(Beginning of DATA PROVIDED)

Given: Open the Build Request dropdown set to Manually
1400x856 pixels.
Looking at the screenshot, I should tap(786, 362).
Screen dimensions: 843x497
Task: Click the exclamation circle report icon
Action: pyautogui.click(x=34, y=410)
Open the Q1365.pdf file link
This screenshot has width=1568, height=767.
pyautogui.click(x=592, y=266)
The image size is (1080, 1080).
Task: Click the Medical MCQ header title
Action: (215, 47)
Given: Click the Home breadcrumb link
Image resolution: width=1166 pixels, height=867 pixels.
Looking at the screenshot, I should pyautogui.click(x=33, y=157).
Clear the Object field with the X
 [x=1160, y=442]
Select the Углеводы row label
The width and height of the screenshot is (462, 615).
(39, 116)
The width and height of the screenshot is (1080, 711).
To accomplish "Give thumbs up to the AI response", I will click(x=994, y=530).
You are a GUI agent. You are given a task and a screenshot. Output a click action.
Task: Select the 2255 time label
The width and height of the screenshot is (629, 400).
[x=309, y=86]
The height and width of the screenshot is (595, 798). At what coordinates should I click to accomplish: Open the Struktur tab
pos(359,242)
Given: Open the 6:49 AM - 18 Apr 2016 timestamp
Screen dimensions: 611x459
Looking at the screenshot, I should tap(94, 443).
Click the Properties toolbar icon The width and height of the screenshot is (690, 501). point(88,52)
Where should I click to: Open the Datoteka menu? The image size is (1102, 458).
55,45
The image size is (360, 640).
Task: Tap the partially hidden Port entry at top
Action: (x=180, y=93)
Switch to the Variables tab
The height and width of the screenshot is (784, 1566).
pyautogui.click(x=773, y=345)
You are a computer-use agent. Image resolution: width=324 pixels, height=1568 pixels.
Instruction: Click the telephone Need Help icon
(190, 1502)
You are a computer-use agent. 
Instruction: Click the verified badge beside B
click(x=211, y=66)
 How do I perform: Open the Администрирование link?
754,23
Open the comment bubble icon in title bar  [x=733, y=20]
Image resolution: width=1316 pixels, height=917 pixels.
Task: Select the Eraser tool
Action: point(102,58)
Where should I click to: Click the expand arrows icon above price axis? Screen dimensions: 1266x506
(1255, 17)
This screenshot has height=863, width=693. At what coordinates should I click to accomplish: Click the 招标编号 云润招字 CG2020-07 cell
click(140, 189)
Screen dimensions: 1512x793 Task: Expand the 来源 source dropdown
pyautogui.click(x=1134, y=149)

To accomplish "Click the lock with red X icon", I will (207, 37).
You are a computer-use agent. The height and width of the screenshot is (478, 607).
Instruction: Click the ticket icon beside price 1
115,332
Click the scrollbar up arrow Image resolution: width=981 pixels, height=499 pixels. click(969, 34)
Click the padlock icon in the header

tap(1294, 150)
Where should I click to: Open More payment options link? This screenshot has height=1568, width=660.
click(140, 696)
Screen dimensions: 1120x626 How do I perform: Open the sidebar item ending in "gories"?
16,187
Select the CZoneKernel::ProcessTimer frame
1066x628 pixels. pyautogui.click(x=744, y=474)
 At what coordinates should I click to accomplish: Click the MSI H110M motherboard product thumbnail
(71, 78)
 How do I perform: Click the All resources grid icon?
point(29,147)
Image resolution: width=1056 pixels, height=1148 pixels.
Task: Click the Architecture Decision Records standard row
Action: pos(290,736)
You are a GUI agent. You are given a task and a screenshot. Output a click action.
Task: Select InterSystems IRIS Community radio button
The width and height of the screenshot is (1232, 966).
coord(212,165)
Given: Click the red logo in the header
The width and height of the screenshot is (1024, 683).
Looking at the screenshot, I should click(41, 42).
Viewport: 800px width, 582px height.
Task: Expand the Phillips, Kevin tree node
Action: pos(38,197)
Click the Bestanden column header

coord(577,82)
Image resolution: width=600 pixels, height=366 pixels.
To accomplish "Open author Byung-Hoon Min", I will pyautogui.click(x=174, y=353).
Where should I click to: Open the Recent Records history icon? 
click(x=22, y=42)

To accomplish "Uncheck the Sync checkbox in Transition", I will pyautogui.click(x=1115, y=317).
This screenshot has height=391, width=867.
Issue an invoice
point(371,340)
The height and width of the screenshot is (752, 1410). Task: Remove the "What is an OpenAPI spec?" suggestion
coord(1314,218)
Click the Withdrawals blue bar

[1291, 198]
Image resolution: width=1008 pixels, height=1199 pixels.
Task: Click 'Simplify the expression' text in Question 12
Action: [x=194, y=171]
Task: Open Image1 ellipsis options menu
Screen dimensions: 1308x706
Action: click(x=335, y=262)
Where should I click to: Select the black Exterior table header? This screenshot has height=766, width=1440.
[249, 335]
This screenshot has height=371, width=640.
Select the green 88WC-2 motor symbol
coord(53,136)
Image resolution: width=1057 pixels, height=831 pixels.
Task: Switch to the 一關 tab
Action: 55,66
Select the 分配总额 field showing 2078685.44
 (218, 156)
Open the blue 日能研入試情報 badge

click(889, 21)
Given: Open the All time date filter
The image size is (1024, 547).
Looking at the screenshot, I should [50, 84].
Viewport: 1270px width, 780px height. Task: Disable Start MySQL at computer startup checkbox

(End of DATA PROVIDED)

**ASSIGNED TASK**
Transcribe the whole listing with nothing added or left out.

**SOLVED EXERCISE**
Given: Open the Build Request dropdown set to Manually
1400x856 pixels.
Looking at the screenshot, I should tap(786, 362).
Screen dimensions: 843x497
Task: Click the exclamation circle report icon
Action: pyautogui.click(x=34, y=410)
Open the Q1365.pdf file link
This screenshot has width=1568, height=767.
pyautogui.click(x=592, y=266)
The image size is (1080, 1080).
Task: Click the Medical MCQ header title
Action: (215, 47)
Given: Click the Home breadcrumb link
Image resolution: width=1166 pixels, height=867 pixels.
Looking at the screenshot, I should pyautogui.click(x=33, y=157).
Clear the Object field with the X
 [x=1160, y=442]
Select the Углеводы row label
The width and height of the screenshot is (462, 615).
(39, 116)
The width and height of the screenshot is (1080, 711).
To accomplish "Give thumbs up to the AI response", I will click(x=994, y=530).
You are a GUI agent. You are given a task and a screenshot. Output a click action.
Task: Select the 2255 time label
The width and height of the screenshot is (629, 400).
[x=309, y=86]
The height and width of the screenshot is (595, 798). At what coordinates should I click to accomplish: Open the Struktur tab
pos(359,242)
Given: Open the 6:49 AM - 18 Apr 2016 timestamp
Screen dimensions: 611x459
Looking at the screenshot, I should tap(94, 443).
Click the Properties toolbar icon The width and height of the screenshot is (690, 501). point(88,52)
Where should I click to: Open the Datoteka menu? The image size is (1102, 458).
55,45
The image size is (360, 640).
Task: Tap the partially hidden Port entry at top
Action: (x=180, y=93)
Switch to the Variables tab
The height and width of the screenshot is (784, 1566).
pyautogui.click(x=773, y=345)
You are a computer-use agent. Image resolution: width=324 pixels, height=1568 pixels.
Instruction: Click the telephone Need Help icon
(190, 1502)
You are a computer-use agent. 
Instruction: Click the verified badge beside B
click(x=211, y=66)
 How do I perform: Open the Администрирование link?
754,23
Open the comment bubble icon in title bar  [x=733, y=20]
Image resolution: width=1316 pixels, height=917 pixels.
Task: Select the Eraser tool
Action: point(102,58)
Where should I click to: Click the expand arrows icon above price axis? Screen dimensions: 1266x506
(1255, 17)
This screenshot has height=863, width=693. At what coordinates should I click to accomplish: Click the 招标编号 云润招字 CG2020-07 cell
click(140, 189)
Screen dimensions: 1512x793 Task: Expand the 来源 source dropdown
pyautogui.click(x=1134, y=149)

To accomplish "Click the lock with red X icon", I will (207, 37).
You are a computer-use agent. The height and width of the screenshot is (478, 607).
Instruction: Click the ticket icon beside price 1
115,332
Click the scrollbar up arrow Image resolution: width=981 pixels, height=499 pixels. click(969, 34)
Click the padlock icon in the header

tap(1294, 150)
Where should I click to: Open More payment options link? This screenshot has height=1568, width=660.
click(140, 696)
Screen dimensions: 1120x626 How do I perform: Open the sidebar item ending in "gories"?
16,187
Select the CZoneKernel::ProcessTimer frame
1066x628 pixels. pyautogui.click(x=744, y=474)
 At what coordinates should I click to accomplish: Click the MSI H110M motherboard product thumbnail
(71, 78)
 How do I perform: Click the All resources grid icon?
point(29,147)
Image resolution: width=1056 pixels, height=1148 pixels.
Task: Click the Architecture Decision Records standard row
Action: pos(290,736)
You are a GUI agent. You are given a task and a screenshot. Output a click action.
Task: Select InterSystems IRIS Community radio button
The width and height of the screenshot is (1232, 966).
coord(212,165)
Given: Click the red logo in the header
The width and height of the screenshot is (1024, 683).
Looking at the screenshot, I should click(41, 42).
Viewport: 800px width, 582px height.
Task: Expand the Phillips, Kevin tree node
Action: pos(38,197)
Click the Bestanden column header

coord(577,82)
Image resolution: width=600 pixels, height=366 pixels.
To accomplish "Open author Byung-Hoon Min", I will pyautogui.click(x=174, y=353).
Where should I click to: Open the Recent Records history icon? 
click(x=22, y=42)

To accomplish "Uncheck the Sync checkbox in Transition", I will pyautogui.click(x=1115, y=317).
This screenshot has height=391, width=867.
Issue an invoice
point(371,340)
The height and width of the screenshot is (752, 1410). Task: Remove the "What is an OpenAPI spec?" suggestion
coord(1314,218)
Click the Withdrawals blue bar

[1291, 198]
Image resolution: width=1008 pixels, height=1199 pixels.
Task: Click 'Simplify the expression' text in Question 12
Action: [x=194, y=171]
Task: Open Image1 ellipsis options menu
Screen dimensions: 1308x706
Action: click(x=335, y=262)
Where should I click to: Select the black Exterior table header? This screenshot has height=766, width=1440.
[249, 335]
This screenshot has height=371, width=640.
Select the green 88WC-2 motor symbol
coord(53,136)
Image resolution: width=1057 pixels, height=831 pixels.
Task: Switch to the 一關 tab
Action: 55,66
Select the 分配总额 field showing 2078685.44
 (218, 156)
Open the blue 日能研入試情報 badge

click(889, 21)
Given: Open the All time date filter
The image size is (1024, 547).
Looking at the screenshot, I should [50, 84].
Viewport: 1270px width, 780px height. Task: Disable Start MySQL at computer startup checkbox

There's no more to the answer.